Jagat to Dharapani, May 27, 2009

Baby Donkey


Horse on a Mountain Path




Today we trekked through more villages. The last bit of the trail from Taal to Khoka was downright treacherous. We hiked over crumbling rock on a goat trail that was 2.5 feet at its widest and about 16 inches at its narrowest. (For the purpose of clearly explaining this to anyone who might take this out of context: the trail was treacherous not because the actual trail was steep or hard to walk on--the trail was actually flat with the usual rocks and stones that one would expect on an unpaved trail, but otherwise flat. What was treacherous about it was that it was very, very narrow and the "road" (as the Nepalis refer to it) was literally crumbling at its edges down into the river. The entire road had been chiseled out of a rock mountain by hand by Nepali laborers with a large chisel and a hammer--they were widening the road, so I got to witness this--so literally, we were walking over rock that was crumbling down into the river. And because the road was so narrow and it was very windy, it was scary to think that the wind might blow me away into the river). It hugged the edge of the mountain a little too close for comfort and dropped precipitously down into a raging Class V rapids river. I think I would have been less nervous if the wind hadn’t been so strong, but I could feel it blowing up against my back and making my balance a little unstable. I did my best to look straight down at my feet and avoided my peripheral vision at all costs.

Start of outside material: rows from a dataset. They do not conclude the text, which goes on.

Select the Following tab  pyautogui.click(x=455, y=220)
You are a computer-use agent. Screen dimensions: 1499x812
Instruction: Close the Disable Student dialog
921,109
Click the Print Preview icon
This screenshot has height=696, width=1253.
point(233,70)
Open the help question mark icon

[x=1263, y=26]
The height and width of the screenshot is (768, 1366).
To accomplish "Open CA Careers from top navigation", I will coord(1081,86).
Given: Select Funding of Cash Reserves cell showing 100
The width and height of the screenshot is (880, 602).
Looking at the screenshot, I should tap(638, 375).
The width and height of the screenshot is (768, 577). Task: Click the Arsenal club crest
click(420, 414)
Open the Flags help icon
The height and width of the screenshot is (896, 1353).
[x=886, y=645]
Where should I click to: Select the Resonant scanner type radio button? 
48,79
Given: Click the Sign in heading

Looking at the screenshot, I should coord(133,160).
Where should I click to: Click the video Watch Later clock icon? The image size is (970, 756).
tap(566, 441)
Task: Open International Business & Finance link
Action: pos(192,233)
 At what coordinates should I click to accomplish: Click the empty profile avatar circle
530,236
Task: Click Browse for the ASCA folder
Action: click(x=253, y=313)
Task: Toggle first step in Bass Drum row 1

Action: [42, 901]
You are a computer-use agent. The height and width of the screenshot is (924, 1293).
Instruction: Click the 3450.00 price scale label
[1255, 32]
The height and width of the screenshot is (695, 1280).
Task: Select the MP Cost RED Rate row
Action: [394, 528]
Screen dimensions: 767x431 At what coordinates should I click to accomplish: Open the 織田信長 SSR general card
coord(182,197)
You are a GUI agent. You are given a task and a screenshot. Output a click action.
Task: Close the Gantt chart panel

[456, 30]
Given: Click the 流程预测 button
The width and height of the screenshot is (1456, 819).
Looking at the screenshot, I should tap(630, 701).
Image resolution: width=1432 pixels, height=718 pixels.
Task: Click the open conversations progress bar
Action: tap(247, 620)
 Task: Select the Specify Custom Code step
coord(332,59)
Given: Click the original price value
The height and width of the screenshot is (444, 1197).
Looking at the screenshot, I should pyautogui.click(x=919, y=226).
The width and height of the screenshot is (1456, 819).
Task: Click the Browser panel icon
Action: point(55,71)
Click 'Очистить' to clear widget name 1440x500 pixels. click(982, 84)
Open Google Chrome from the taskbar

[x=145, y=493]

As we were leaving a soda stand in the hamlet we had stopped in we nearly got run over by a stampede of donkeys that were running madly down a very steep hill. The source of their terror was their donkey driver—a young Nepali who was abusively whipping the donkeys at the back of the herd as if he had found a new sport. His face was wild with excitement as if he took pleasure in the beating. He was cackling and showing off to his friends. As he approached me, he raised his whip again. I could see terror in the donkey’s eyes and because I’m a sucker for animals I started screaming, “Stop it! You are hurting him!” but of course he didn’t stop. He raised his whip again--I was still screaming, he was still cackling, but this time he was within two feet of me and I had a knee jerk reaction—I picked up my trekking pole and wacked him hard on the ass just like he had done to the donkey. “Stop it!” I screamed. This time he stopped. His friends stopped. Their cackling stopped. All they could do was stare at me—their faces frozen in astonishment while I was still screaming like a madwoman “Stop it! You don’t have to do that! “Very bad driver,” Dorgee said. “He of a lower caste.”